**WORK ORDER:** Repeat exactly, and nothing more, the lines from the one that includes "Open the three-dot overflow menu" through the final line of the entries; skip the pictures.

**LISTED ENTRIES:**
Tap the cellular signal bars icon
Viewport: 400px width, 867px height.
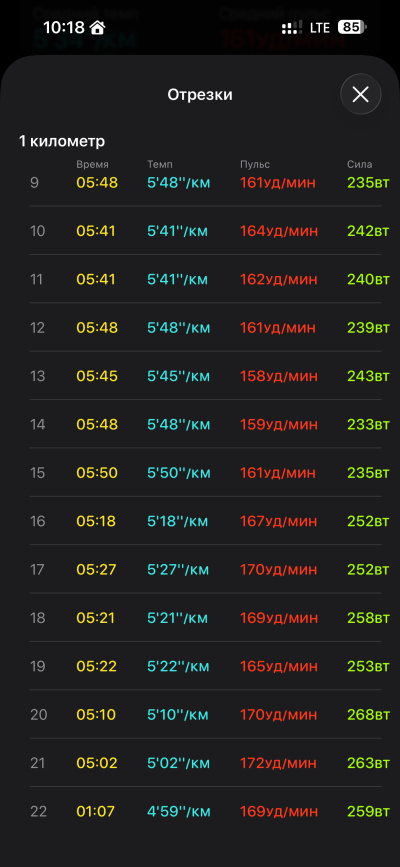coord(292,27)
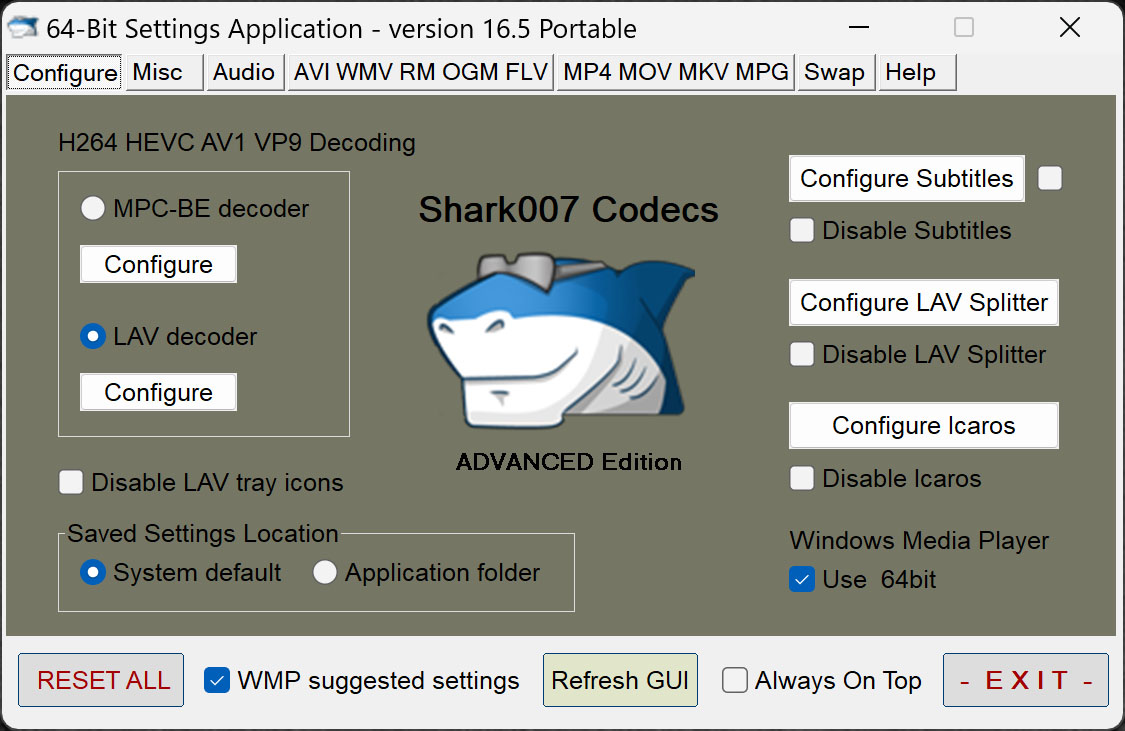Open the Swap tab

point(834,73)
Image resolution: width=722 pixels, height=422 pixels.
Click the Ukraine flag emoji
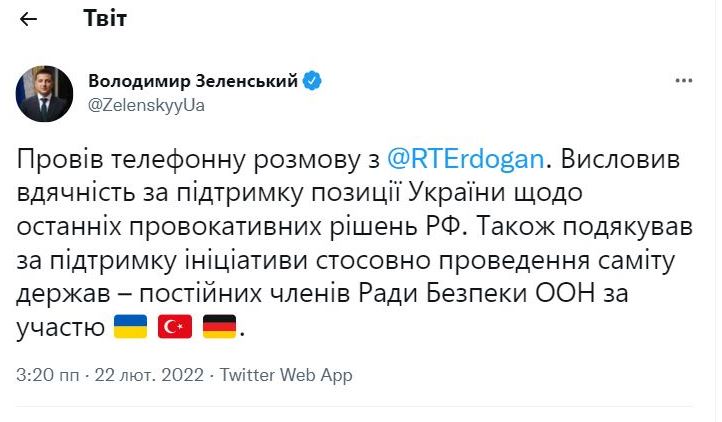click(130, 326)
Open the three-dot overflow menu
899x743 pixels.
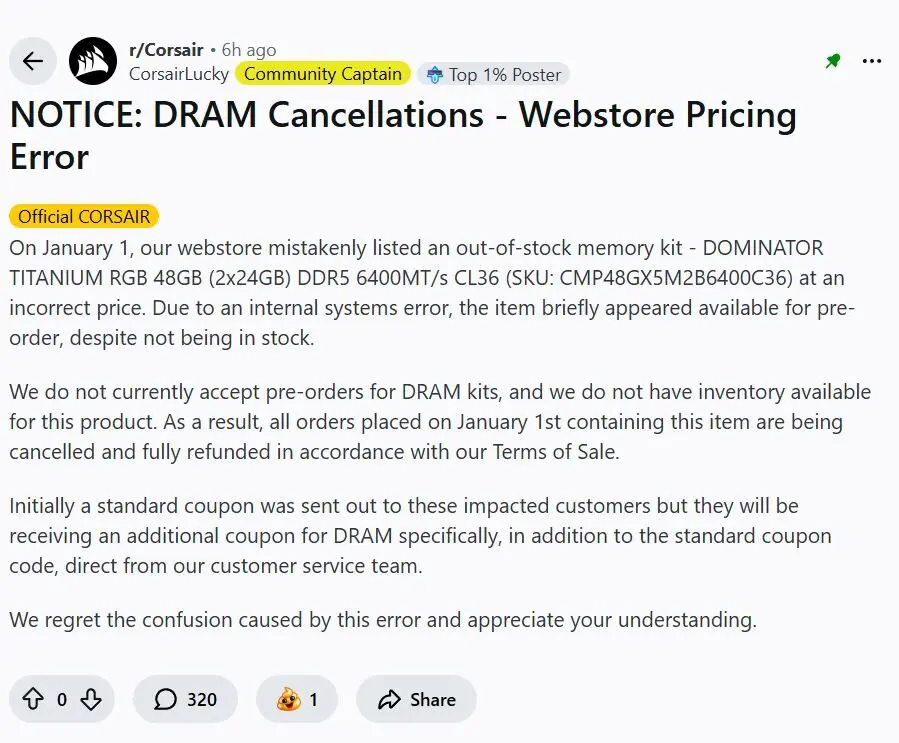point(871,61)
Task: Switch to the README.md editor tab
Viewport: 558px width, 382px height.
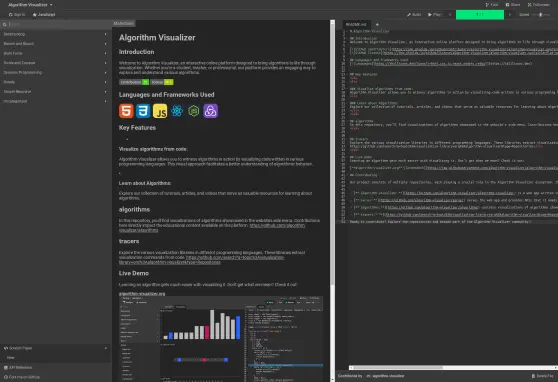Action: (x=356, y=25)

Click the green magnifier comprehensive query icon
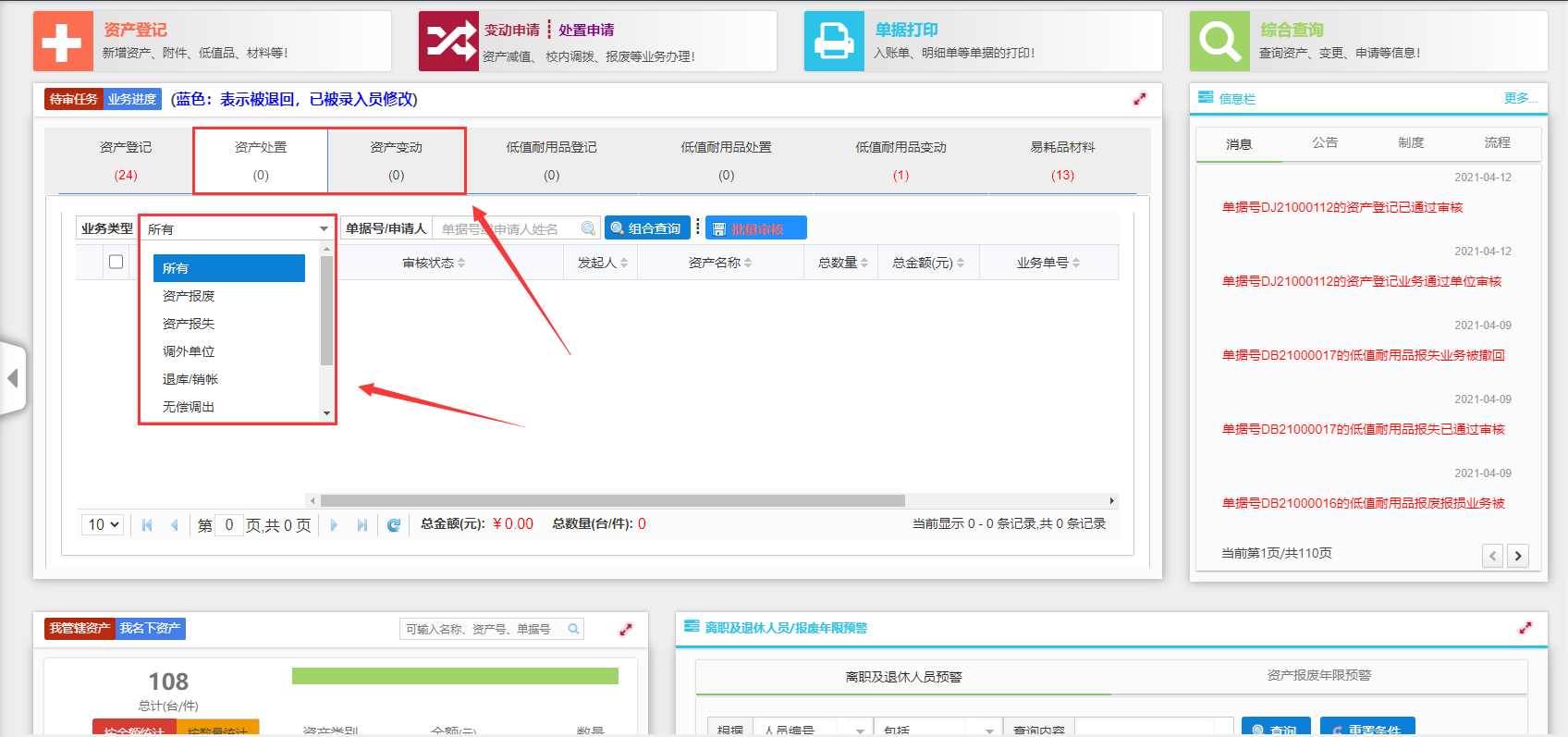pos(1219,42)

**RESPONSE AREA:**
Open the three-dot overflow menu
899x743 pixels.
point(871,61)
Task: Switch to the README.md editor tab
Viewport: 558px width, 382px height.
Action: (x=356, y=25)

Click the green magnifier comprehensive query icon
pos(1219,42)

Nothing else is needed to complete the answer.